Line by line, return the material below exactly as it reads.
○ ○ ○ ○ ○
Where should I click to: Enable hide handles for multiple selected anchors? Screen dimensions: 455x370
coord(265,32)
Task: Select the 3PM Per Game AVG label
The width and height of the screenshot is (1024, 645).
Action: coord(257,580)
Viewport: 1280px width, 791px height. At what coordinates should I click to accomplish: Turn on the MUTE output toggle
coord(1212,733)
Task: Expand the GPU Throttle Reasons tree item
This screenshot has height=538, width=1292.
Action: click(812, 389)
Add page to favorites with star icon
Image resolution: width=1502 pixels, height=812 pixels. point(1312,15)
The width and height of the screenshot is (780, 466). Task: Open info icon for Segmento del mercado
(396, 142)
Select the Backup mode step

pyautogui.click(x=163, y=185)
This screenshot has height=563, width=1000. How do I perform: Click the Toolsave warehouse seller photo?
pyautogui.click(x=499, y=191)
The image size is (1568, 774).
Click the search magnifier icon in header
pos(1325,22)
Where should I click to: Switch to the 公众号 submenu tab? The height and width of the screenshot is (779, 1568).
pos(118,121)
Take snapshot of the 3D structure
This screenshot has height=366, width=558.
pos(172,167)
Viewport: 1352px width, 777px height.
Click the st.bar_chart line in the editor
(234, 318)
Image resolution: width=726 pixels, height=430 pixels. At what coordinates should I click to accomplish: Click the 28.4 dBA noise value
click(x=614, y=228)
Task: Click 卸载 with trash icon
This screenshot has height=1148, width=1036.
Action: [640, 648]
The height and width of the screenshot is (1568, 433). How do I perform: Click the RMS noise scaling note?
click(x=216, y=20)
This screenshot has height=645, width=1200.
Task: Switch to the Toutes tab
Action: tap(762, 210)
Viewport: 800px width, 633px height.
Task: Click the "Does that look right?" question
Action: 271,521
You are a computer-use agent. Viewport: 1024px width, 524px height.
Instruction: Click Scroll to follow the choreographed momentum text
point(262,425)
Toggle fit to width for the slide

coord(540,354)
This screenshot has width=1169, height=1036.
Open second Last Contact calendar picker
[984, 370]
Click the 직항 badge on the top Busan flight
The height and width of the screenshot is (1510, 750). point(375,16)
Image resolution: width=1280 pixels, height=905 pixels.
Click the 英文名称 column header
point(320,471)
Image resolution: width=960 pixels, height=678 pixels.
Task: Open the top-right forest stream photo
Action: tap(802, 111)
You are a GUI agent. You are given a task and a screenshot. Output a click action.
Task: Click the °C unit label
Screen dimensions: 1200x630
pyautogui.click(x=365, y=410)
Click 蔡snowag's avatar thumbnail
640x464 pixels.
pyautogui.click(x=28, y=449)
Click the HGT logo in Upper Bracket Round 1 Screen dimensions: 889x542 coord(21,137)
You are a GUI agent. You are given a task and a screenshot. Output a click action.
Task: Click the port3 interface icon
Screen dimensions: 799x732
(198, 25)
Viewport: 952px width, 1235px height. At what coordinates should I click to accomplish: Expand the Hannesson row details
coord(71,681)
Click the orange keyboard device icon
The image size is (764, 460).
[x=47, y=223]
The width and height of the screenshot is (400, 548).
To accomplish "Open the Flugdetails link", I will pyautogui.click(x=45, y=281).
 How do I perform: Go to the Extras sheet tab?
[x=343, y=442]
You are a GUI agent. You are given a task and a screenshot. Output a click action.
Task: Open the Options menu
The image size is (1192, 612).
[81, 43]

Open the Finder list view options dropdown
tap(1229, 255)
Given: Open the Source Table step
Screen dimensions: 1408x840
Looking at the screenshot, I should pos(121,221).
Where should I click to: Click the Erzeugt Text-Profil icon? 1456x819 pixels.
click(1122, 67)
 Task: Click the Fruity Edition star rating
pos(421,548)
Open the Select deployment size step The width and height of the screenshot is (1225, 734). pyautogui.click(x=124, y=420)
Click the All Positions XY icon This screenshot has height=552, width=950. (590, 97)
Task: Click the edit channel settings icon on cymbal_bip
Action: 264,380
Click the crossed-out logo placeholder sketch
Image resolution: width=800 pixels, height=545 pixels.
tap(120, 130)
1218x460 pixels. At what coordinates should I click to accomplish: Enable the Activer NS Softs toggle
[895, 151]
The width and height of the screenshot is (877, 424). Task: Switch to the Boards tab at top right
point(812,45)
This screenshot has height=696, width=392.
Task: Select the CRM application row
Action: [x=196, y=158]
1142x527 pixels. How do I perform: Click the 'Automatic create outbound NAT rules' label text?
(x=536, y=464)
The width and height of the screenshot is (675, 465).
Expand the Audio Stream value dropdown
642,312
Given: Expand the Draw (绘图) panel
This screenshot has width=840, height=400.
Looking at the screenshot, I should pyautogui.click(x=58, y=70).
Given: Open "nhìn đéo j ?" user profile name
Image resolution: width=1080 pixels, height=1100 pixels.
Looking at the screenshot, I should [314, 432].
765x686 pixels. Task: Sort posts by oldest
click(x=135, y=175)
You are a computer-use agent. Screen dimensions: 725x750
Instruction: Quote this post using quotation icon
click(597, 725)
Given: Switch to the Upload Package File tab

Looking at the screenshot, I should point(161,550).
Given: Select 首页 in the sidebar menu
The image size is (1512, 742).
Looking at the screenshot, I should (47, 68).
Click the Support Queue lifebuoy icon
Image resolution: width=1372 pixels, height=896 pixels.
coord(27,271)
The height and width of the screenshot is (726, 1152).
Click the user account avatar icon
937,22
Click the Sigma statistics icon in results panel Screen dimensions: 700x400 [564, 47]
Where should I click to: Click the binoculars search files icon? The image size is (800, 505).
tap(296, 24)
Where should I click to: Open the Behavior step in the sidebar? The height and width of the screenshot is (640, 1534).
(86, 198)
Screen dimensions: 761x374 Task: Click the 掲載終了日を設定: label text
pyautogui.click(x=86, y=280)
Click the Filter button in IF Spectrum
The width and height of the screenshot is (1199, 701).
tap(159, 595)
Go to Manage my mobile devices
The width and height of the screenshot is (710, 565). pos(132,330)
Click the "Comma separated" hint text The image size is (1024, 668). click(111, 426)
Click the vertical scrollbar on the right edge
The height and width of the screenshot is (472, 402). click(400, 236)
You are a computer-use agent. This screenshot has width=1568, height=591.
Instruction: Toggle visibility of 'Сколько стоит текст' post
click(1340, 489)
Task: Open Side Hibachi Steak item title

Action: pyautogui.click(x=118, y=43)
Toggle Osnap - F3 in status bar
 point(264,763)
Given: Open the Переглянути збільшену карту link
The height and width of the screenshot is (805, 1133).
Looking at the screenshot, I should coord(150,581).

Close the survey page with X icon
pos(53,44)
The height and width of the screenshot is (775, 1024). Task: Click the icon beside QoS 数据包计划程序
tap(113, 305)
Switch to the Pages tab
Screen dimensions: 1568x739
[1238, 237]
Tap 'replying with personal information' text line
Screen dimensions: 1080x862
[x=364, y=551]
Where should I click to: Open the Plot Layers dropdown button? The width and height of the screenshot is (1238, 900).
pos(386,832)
○ ○ ○ ○ ○
__SOLUTION FOR THIS EXERCISE__.
Where should I click to: Enable hide handles for multiple selected anchors? Screen dimensions: 455x370
coord(265,32)
Task: Select the 3PM Per Game AVG label
The width and height of the screenshot is (1024, 645).
Action: coord(257,580)
Viewport: 1280px width, 791px height. At what coordinates should I click to accomplish: Turn on the MUTE output toggle
coord(1212,733)
Task: Expand the GPU Throttle Reasons tree item
This screenshot has height=538, width=1292.
Action: click(812, 389)
Add page to favorites with star icon
Image resolution: width=1502 pixels, height=812 pixels. point(1312,15)
The width and height of the screenshot is (780, 466). Task: Open info icon for Segmento del mercado
(396, 142)
Select the Backup mode step

pyautogui.click(x=163, y=185)
This screenshot has height=563, width=1000. How do I perform: Click the Toolsave warehouse seller photo?
pyautogui.click(x=499, y=191)
The image size is (1568, 774).
Click the search magnifier icon in header
pos(1325,22)
Where should I click to: Switch to the 公众号 submenu tab? The height and width of the screenshot is (779, 1568).
pos(118,121)
Take snapshot of the 3D structure
This screenshot has height=366, width=558.
pos(172,167)
Viewport: 1352px width, 777px height.
Click the st.bar_chart line in the editor
(234, 318)
Image resolution: width=726 pixels, height=430 pixels. At what coordinates should I click to accomplish: Click the 28.4 dBA noise value
click(x=614, y=228)
Task: Click 卸载 with trash icon
This screenshot has height=1148, width=1036.
Action: [640, 648]
The height and width of the screenshot is (1568, 433). How do I perform: Click the RMS noise scaling note?
click(x=216, y=20)
This screenshot has height=645, width=1200.
Task: Switch to the Toutes tab
Action: tap(762, 210)
Viewport: 800px width, 633px height.
Task: Click the "Does that look right?" question
Action: 271,521
You are a computer-use agent. Viewport: 1024px width, 524px height.
Instruction: Click Scroll to follow the choreographed momentum text
point(262,425)
Toggle fit to width for the slide

coord(540,354)
This screenshot has width=1169, height=1036.
Open second Last Contact calendar picker
[984, 370]
Click the 직항 badge on the top Busan flight
The height and width of the screenshot is (1510, 750). point(375,16)
Image resolution: width=1280 pixels, height=905 pixels.
Click the 英文名称 column header
point(320,471)
Image resolution: width=960 pixels, height=678 pixels.
Task: Open the top-right forest stream photo
Action: tap(802, 111)
You are a GUI agent. You are given a task and a screenshot. Output a click action.
Task: Click the °C unit label
Screen dimensions: 1200x630
pyautogui.click(x=365, y=410)
Click 蔡snowag's avatar thumbnail
640x464 pixels.
pyautogui.click(x=28, y=449)
Click the HGT logo in Upper Bracket Round 1 Screen dimensions: 889x542 coord(21,137)
You are a GUI agent. You are given a task and a screenshot. Output a click action.
Task: Click the port3 interface icon
Screen dimensions: 799x732
(198, 25)
Viewport: 952px width, 1235px height. At what coordinates should I click to accomplish: Expand the Hannesson row details
coord(71,681)
Click the orange keyboard device icon
The image size is (764, 460).
[x=47, y=223]
The width and height of the screenshot is (400, 548).
To accomplish "Open the Flugdetails link", I will pyautogui.click(x=45, y=281).
 How do I perform: Go to the Extras sheet tab?
[x=343, y=442]
You are a GUI agent. You are given a task and a screenshot. Output a click action.
Task: Open the Options menu
The image size is (1192, 612).
[81, 43]

Open the Finder list view options dropdown
tap(1229, 255)
Given: Open the Source Table step
Screen dimensions: 1408x840
Looking at the screenshot, I should pos(121,221).
Where should I click to: Click the Erzeugt Text-Profil icon? 1456x819 pixels.
click(1122, 67)
 Task: Click the Fruity Edition star rating
pos(421,548)
Open the Select deployment size step The width and height of the screenshot is (1225, 734). pyautogui.click(x=124, y=420)
Click the All Positions XY icon This screenshot has height=552, width=950. (590, 97)
Task: Click the edit channel settings icon on cymbal_bip
Action: 264,380
Click the crossed-out logo placeholder sketch
Image resolution: width=800 pixels, height=545 pixels.
tap(120, 130)
1218x460 pixels. At what coordinates should I click to accomplish: Enable the Activer NS Softs toggle
[895, 151]
The width and height of the screenshot is (877, 424). Task: Switch to the Boards tab at top right
point(812,45)
This screenshot has height=696, width=392.
Task: Select the CRM application row
Action: [x=196, y=158]
1142x527 pixels. How do I perform: Click the 'Automatic create outbound NAT rules' label text?
(x=536, y=464)
The width and height of the screenshot is (675, 465).
Expand the Audio Stream value dropdown
642,312
Given: Expand the Draw (绘图) panel
This screenshot has width=840, height=400.
Looking at the screenshot, I should pyautogui.click(x=58, y=70).
Given: Open "nhìn đéo j ?" user profile name
Image resolution: width=1080 pixels, height=1100 pixels.
Looking at the screenshot, I should [314, 432].
765x686 pixels. Task: Sort posts by oldest
click(x=135, y=175)
You are a computer-use agent. Screen dimensions: 725x750
Instruction: Quote this post using quotation icon
click(597, 725)
Given: Switch to the Upload Package File tab

Looking at the screenshot, I should point(161,550).
Given: Select 首页 in the sidebar menu
The image size is (1512, 742).
Looking at the screenshot, I should (47, 68).
Click the Support Queue lifebuoy icon
Image resolution: width=1372 pixels, height=896 pixels.
coord(27,271)
The height and width of the screenshot is (726, 1152).
Click the user account avatar icon
937,22
Click the Sigma statistics icon in results panel Screen dimensions: 700x400 [564, 47]
Where should I click to: Click the binoculars search files icon? The image size is (800, 505).
tap(296, 24)
Where should I click to: Open the Behavior step in the sidebar? The height and width of the screenshot is (640, 1534).
(86, 198)
Screen dimensions: 761x374 Task: Click the 掲載終了日を設定: label text
pyautogui.click(x=86, y=280)
Click the Filter button in IF Spectrum
The width and height of the screenshot is (1199, 701).
tap(159, 595)
Go to Manage my mobile devices
The width and height of the screenshot is (710, 565). pos(132,330)
Click the "Comma separated" hint text The image size is (1024, 668). click(111, 426)
Click the vertical scrollbar on the right edge
The height and width of the screenshot is (472, 402). click(400, 236)
You are a computer-use agent. This screenshot has width=1568, height=591.
Instruction: Toggle visibility of 'Сколько стоит текст' post
click(1340, 489)
Task: Open Side Hibachi Steak item title

Action: pyautogui.click(x=118, y=43)
Toggle Osnap - F3 in status bar
 point(264,763)
Given: Open the Переглянути збільшену карту link
The height and width of the screenshot is (805, 1133).
Looking at the screenshot, I should coord(150,581).

Close the survey page with X icon
pos(53,44)
The height and width of the screenshot is (775, 1024). Task: Click the icon beside QoS 数据包计划程序
tap(113, 305)
Switch to the Pages tab
Screen dimensions: 1568x739
[1238, 237]
Tap 'replying with personal information' text line
Screen dimensions: 1080x862
[x=364, y=551]
Where should I click to: Open the Plot Layers dropdown button? The width and height of the screenshot is (1238, 900).
pos(386,832)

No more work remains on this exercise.